R. SIMMON/NASA EARTH OBSERVATORY
The United States is reeling under the impact of a massive hurricane named Sandy, the second to hit the northeastern states in two years. Flooding and widespread blackouts have crippled New York city and parts of New Jersey. Even the upcoming US election is taking a back seat, as President Barack Obama has quit the campaign trail to oversee the federal response. Throughout, there has been frequent talk of global warming as a potential driver of such events, but scientists and the media are still struggling with how to communicate the complexities. Nature takes a look at the science behind the storm.
What is making Hurricane Sandy so devastating?

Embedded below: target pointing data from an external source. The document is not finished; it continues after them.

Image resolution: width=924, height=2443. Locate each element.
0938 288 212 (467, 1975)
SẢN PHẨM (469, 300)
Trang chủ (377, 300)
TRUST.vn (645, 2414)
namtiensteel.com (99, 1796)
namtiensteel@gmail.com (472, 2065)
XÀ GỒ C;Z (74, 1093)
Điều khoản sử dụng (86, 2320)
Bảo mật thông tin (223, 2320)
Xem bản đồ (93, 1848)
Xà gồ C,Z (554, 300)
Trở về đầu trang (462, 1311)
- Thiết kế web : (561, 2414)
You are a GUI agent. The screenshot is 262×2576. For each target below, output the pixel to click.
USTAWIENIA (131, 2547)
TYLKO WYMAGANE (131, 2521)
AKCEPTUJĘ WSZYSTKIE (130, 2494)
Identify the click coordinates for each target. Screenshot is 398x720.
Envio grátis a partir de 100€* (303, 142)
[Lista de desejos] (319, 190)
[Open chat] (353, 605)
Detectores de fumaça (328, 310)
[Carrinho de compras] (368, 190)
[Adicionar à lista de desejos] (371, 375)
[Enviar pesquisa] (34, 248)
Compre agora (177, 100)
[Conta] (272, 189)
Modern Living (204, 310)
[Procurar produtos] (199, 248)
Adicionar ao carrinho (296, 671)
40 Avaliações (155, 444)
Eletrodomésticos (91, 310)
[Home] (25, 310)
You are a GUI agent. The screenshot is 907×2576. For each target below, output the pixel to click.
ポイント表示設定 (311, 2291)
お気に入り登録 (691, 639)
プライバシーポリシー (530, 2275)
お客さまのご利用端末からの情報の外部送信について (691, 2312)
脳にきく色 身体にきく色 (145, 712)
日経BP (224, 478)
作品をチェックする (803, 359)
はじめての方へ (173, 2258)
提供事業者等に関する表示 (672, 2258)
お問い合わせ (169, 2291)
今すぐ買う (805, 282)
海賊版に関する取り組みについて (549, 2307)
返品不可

First and foremost is the sheer size of the storm. As it approached the United States’ eastern seaboard on Monday, hurricane-force winds (more than 118.5 kilometres per hour) extended some 280 kilometres from the centre of the storm, peaking around 145 kilometres per hour. Tropical-storm winds registering above 63 kilometres per hour extended outwards for up to 780 kilometres.
Why is it unusual?
Hurricane Sandy is potentially unprecedented, officials say, because of the meteorological context within which it has developed. First, before reaching land, it was feeding off unusually warm surface waters in the Atlantic Ocean. Second, whereas such storms tend to skirt the US coast before drifting to the northeast and dissipating at sea, Sandy has been influenced by a high-pressure system off Greenland that has forced it inland. In doing so, the storm has merged with a winter system moving in from the west, putting forecasters in the unusual position of having to issue snow advisories for a tropical-hurricane system. Finally, the effects of the storm may have been enhanced by a full Moon, which generally means higher than average tides.
What is the link to global warming?
Some scientists point out that we might expect to see more of these types of severe weather events in a warmer world — even if any one storm cannot be directly attributed to global warming. Earlier this month, a team at the Beijing Normal University in China found that big storm surges have increased in frequency since 1923, and that large-scale events are roughly twice as likely in warmer years than in colder ones1. Others have talked about the potential that summer sea ice melt and increasingly open waters in the Arctic Ocean might be altering the flow of the jet stream that circles the Northern Hemisphere, leading to both hurricanes and the large winter storms that have hammered the northeast in recent years.
But the issue is far from settled, and climate change is not the only factor. For example, although sea surface temperatures are currently about 3 °C above average along the Atlantic coast, the expected increase due to global warming is just 0.6 °C, according to Kevin Trenberth, a climate scientist at the National Center for Atmospheric Research in Boulder, Colorado. So while the changing climate certainly plays a part, Trenberth says, there is plenty of space for natural variability.
Going forward, higher sea levels due to global warming are expected to compound the threat of more intense hurricanes. According to a modelling study by researchers at the Massachusetts Institute of Technology in Cambridge and Princeton University in New Jersey, published in February in Nature Climate Change2, the combined effects of climatology and a 1-metre increase in sea levels could mean that 100-year surge events occur every 3–20 years by the end of the century.
What does this mean on the ground?
The storm hammered much of the US east coast and an estimated 20% of the US population, from the Carolinas to New England. It drove an enormous storm surge as the anticlockwise winds sent water towards the coast to the north of the storm's centre, leading to severe flooding in many areas. In New York city, officials said that the surge may have broken a record set nearly 200 years ago, having flooded tunnels and subways. Millions of people across the region are without power, and high water levels near New Jersey's inoperational Oyster Creek nuclear-power plant have prompted officials to put the facility on 'alert' — the second-lowest of a four-tiered warning system. Moreover, the storm could bring prolonged and intense precipitation as it moves inland. President Barack Obama has signed disaster declarations for 12 states.
How much is the damage expected to cost?
EQECAT, a consultancy based in Oakland, California, estimates that the economic losses from Hurricane Sandy could range from US$10 billion to $20 billion, and that insurance companies would be required to cover roughly half that. This is comparable to the $10-billion loss from Hurricane Irene last year, which included $6 billion in insured losses. Hurricane Ike wracked up $20 billion to $30 billion in damages in 2008, according to EQECAT, including insured losses of up to $12 billion.
How is the insurance industry dealing with evidence linking global warming to more intense storms?
This question has been ongoing for years, particularly for 'reinsurance' companies — the industry giants that insure insurance companies against major catastrophes. Nonetheless, Tom Larsen, a senior vice-president at EQECAT, says that the industry naturally focuses on the present, and that the impacts of climate change are both less clear and less pronounced today than they are expected to be in the future. “Few are directly accounting for global warming in their loss rates, but most are incorporating it into their strategic planning,” Larsen says.
How long is Sandy expected to last?
The storm, which now looks more like a typical winter storm than a tropical hurricane, is projected to continue moving north over the next two days, entering Canada on Thursday and Friday.